Uncategorized

UGA to inaugurate new lecture series on infectious disease ecology

Athens, Ga. – Leslie A. Real, Asa G. Candler Professor of Biology at Emory University, will deliver the inaugural Ecology of Infectious Diseases Lecture at the University of Georgia. The lecture will be on Wednesday, March 22 at 3:30 p.m. in the auditorium of the Paul D. Coverdell Center for Biomedical and Health Sciences.

Real’s lecture, titled “From Rabies to Ebola: the Molecular Ecology and Predictive Modeling of Infectious Disease Emergence,” will be the first in an ongoing series sponsored by the Biomedical and Health Sciences Institute and the College of Public Health at UGA.

The lecture, which is aimed at the research community-at-large, will be preceded by a poster session featuring the research efforts of UGA infectious disease ecology investigators. A question-and-answer session and reception will follow the lecture.

“The purpose of the lecture series is to identify areas of strength and collaborative potential within the UGA research community and expand our connections with other regional research institutions,” said Pejman Rohani, associate professor of ecology and executive committee member, UGA Ecology of Infectious Disease Research Initiative.

The lecture series will also serve to profile successful collaborative projects and foster increased efforts in grant submission and publications, Rohani added.

Disease ecology focuses on understanding how infectious diseases spread through and impact host populations and how hosts and pathogens react and evolve in response to one another. UGA research in this field involves more than 50 faculty members across six colleges and numerous departments.

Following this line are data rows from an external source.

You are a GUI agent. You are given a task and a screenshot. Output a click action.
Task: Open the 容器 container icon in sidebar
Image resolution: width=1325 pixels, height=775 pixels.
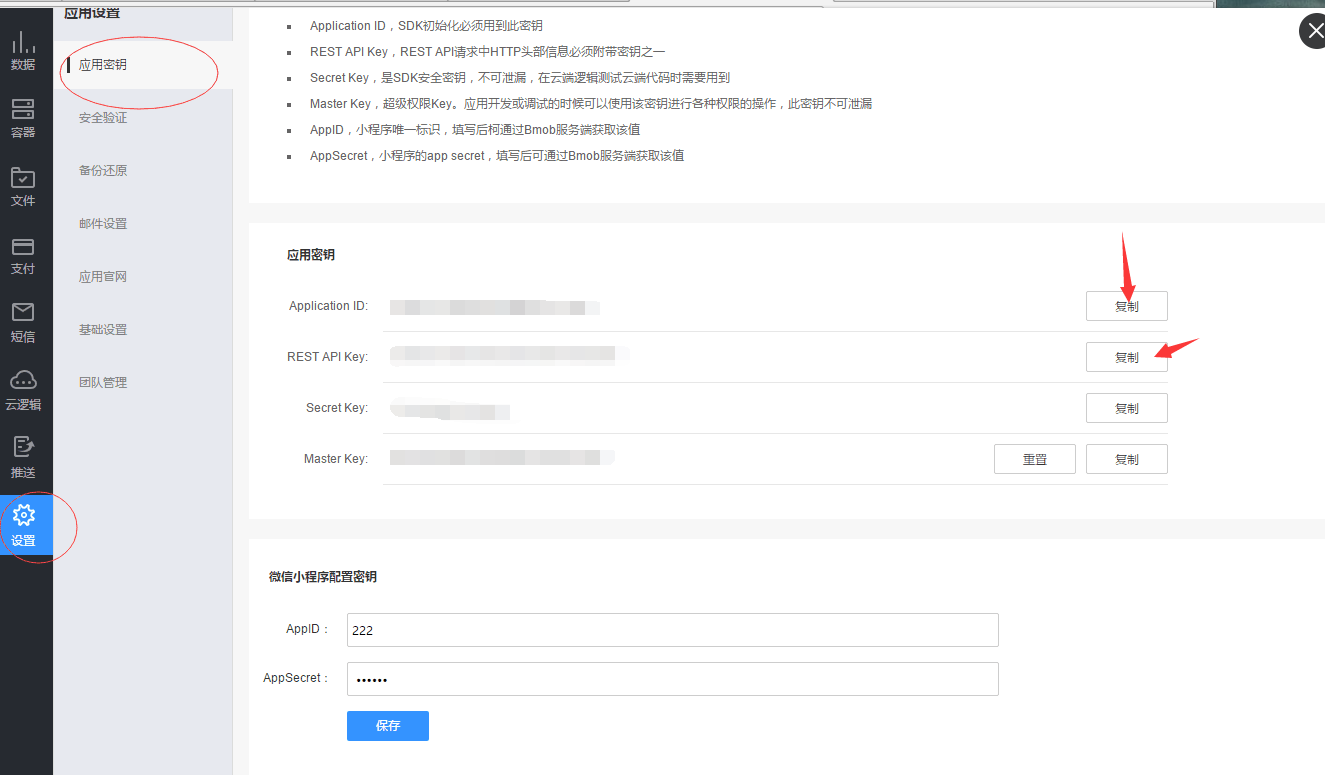[23, 118]
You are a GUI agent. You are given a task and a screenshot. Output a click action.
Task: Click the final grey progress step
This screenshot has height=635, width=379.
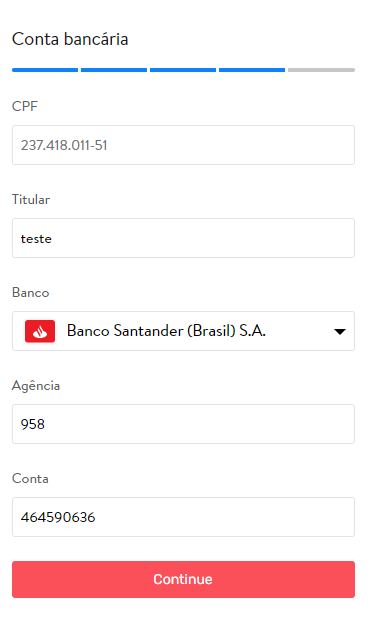pos(322,70)
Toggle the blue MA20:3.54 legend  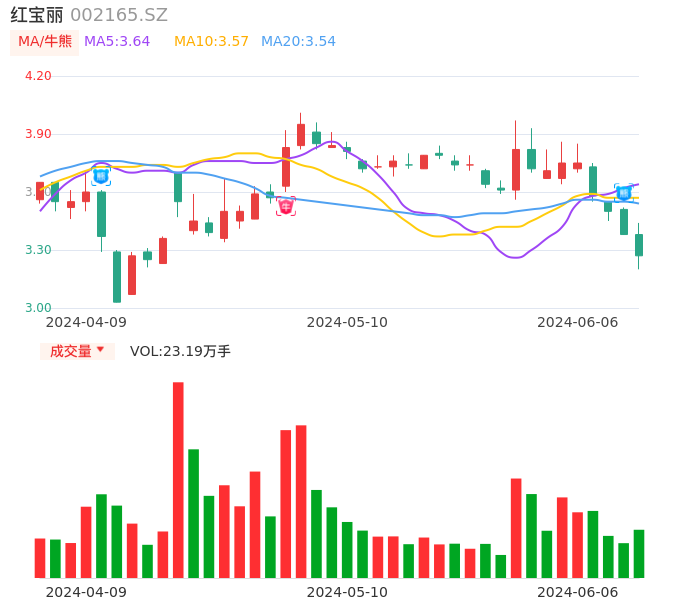click(298, 41)
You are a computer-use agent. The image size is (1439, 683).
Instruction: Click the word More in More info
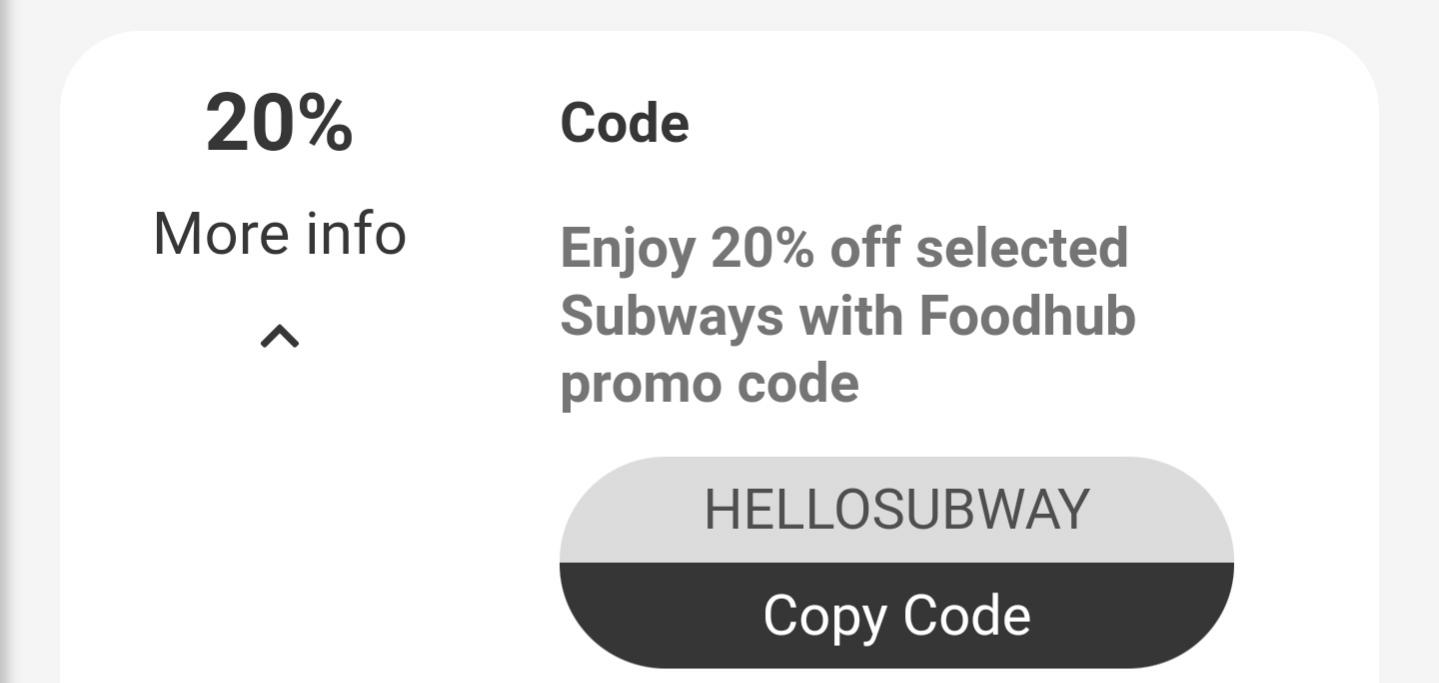[215, 234]
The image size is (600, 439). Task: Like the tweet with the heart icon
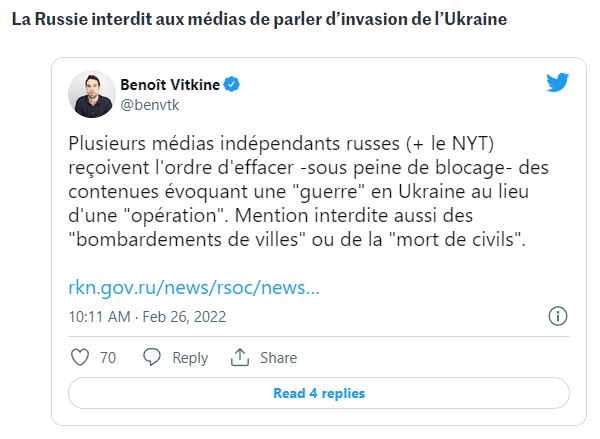pos(82,357)
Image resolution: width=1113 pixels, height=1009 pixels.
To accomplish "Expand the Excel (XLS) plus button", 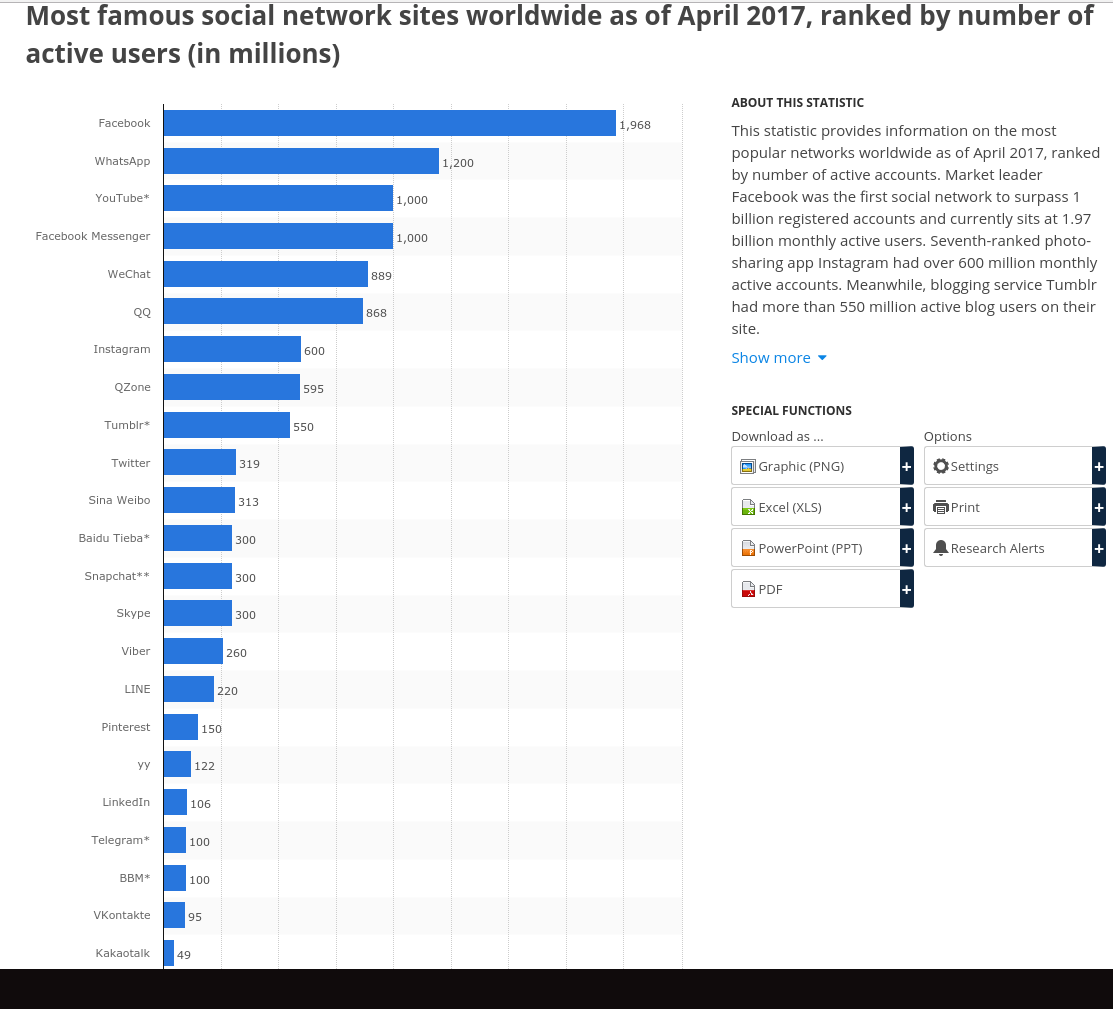I will pyautogui.click(x=906, y=507).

Collaborative efforts at UGA have already resulted in extramurally-funded research programs in tropical diseases, ecology of emerging infections, evolution of antibiotic resistance and interactions between infectious diseases and world poverty. The UGA Ecology of Infectious Diseases Research Initiative is focused on further advancing these research and scholarly activities.

Real earned his Ph.D. from the University of Michigan in 1977. He joined the faculty of the Emory University graduate program in Population Biology, Ecology and Evolution in 1998 to help create Emory’s Center for Disease Ecology, an inter-school effort exploring the ecological and evolutionary conditions for infectious disease emergence and spread.

Real’s research interests include theoretical and evolutionary biology, population ecology and genetics and the ecology and evolution of infectious diseases. He has received numerous grants from the National Science Foundation and the National Institutes of Health, as well as served on various national and international committees, including the National Research Council Board on Environmental Studies and the Science Advisory Board of the Environmental Protection Agency.

Sonia Altizer, assistant professor in the Institute of Ecology at UGA, will be the next featured speaker on Wednesday, April 12. David Stallknecht, associate professor of infectious diseases in the UGA College of Veterinary Medicine, will speak on Wednesday, May 24. Most lectures will be held the fourth Wednesday of the month in the Coverdell Center auditorium.